Raw data: Begin

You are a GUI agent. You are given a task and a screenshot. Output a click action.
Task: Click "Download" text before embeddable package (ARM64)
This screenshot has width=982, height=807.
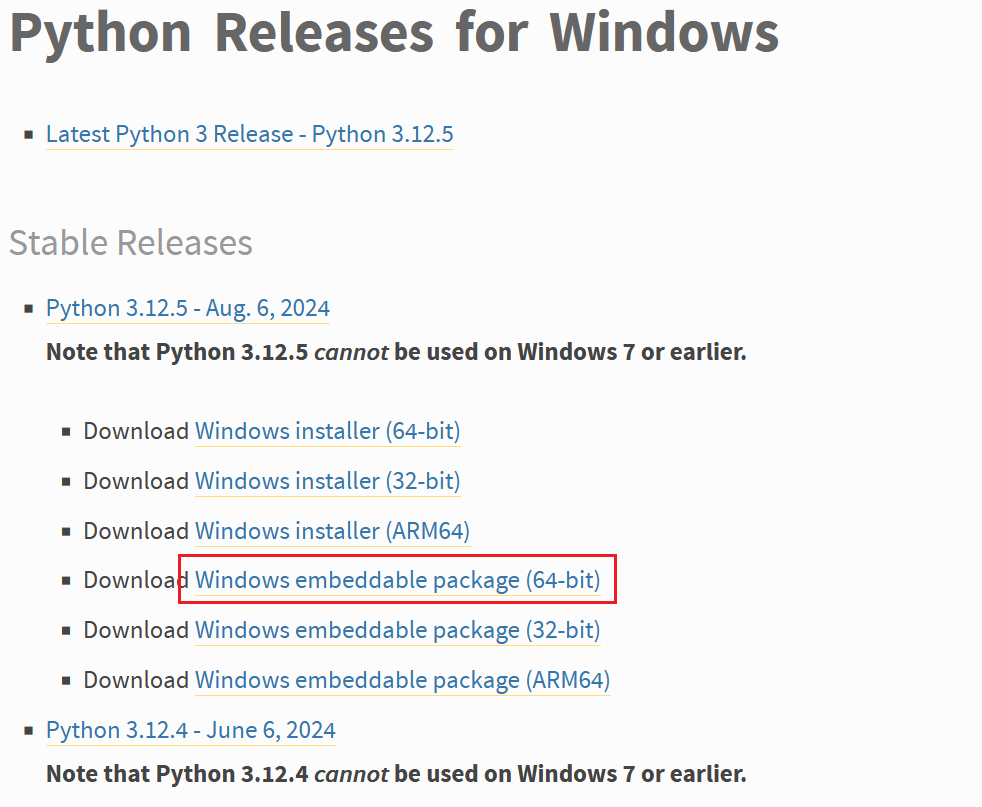click(136, 680)
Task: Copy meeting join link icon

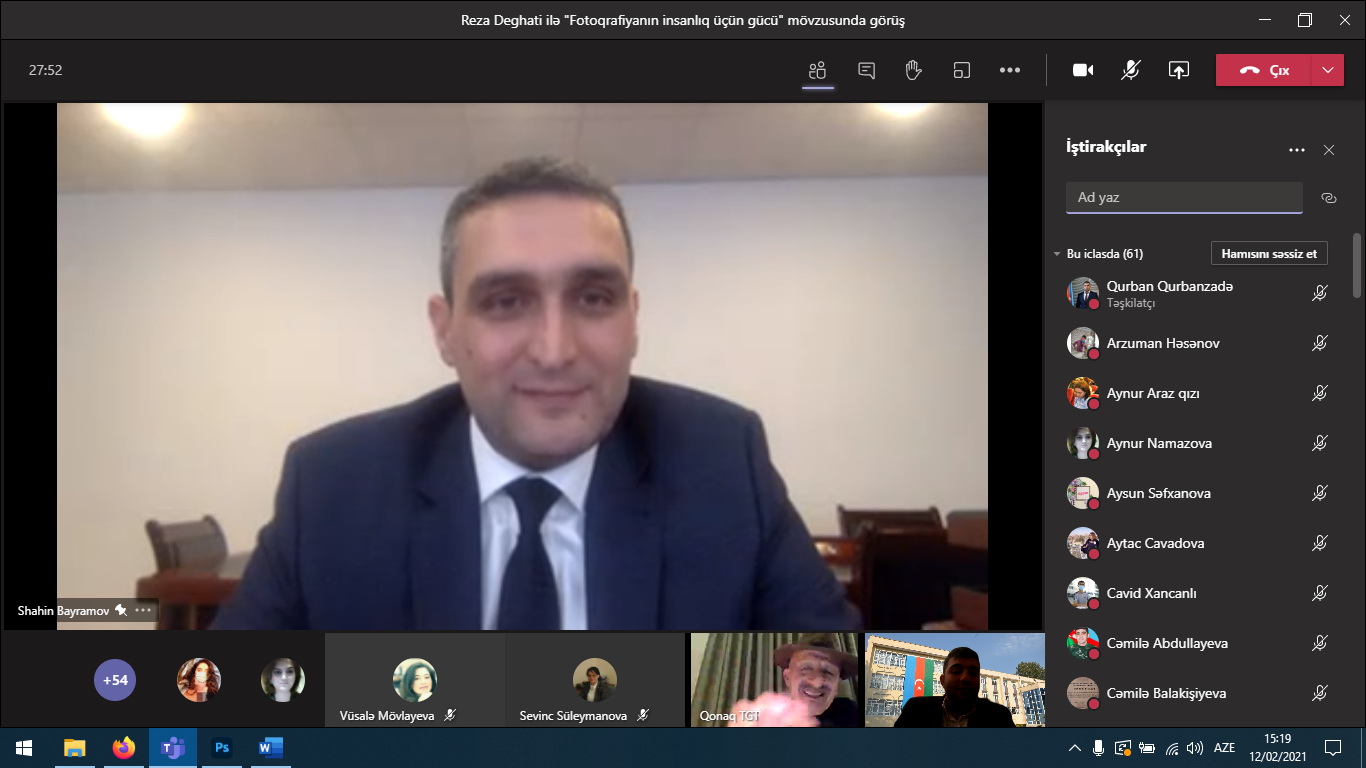Action: click(x=1328, y=198)
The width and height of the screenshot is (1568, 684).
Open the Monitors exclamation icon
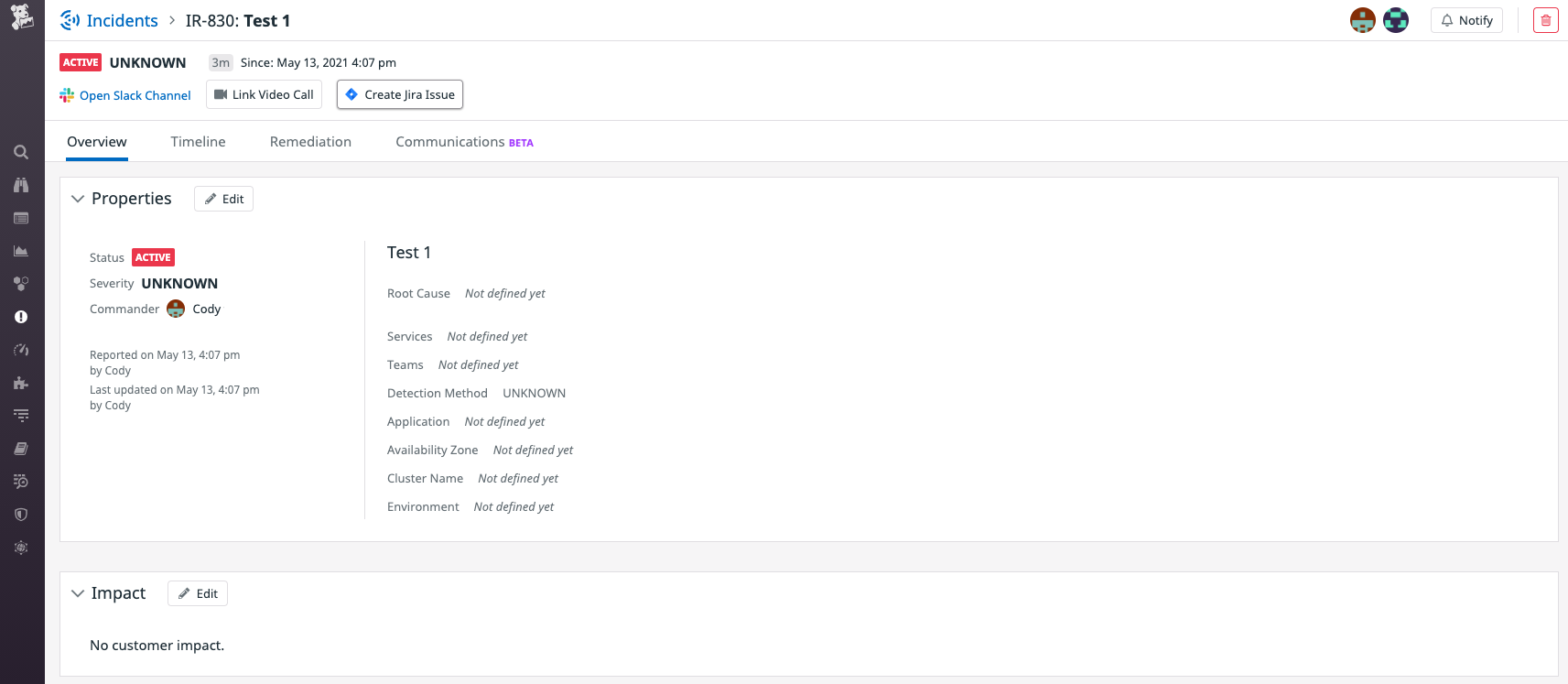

Raw data: End

# Work instruction:
A word-for-word copy of the listing is needed, with no pictures in it.

# Answer section:
You are a GUI agent. You are given a task and a screenshot. Output a click action.
Task: Click "Download" text before embeddable package (ARM64)
This screenshot has width=982, height=807.
click(136, 680)
Task: Copy meeting join link icon

Action: click(x=1328, y=198)
The width and height of the screenshot is (1568, 684).
Open the Monitors exclamation icon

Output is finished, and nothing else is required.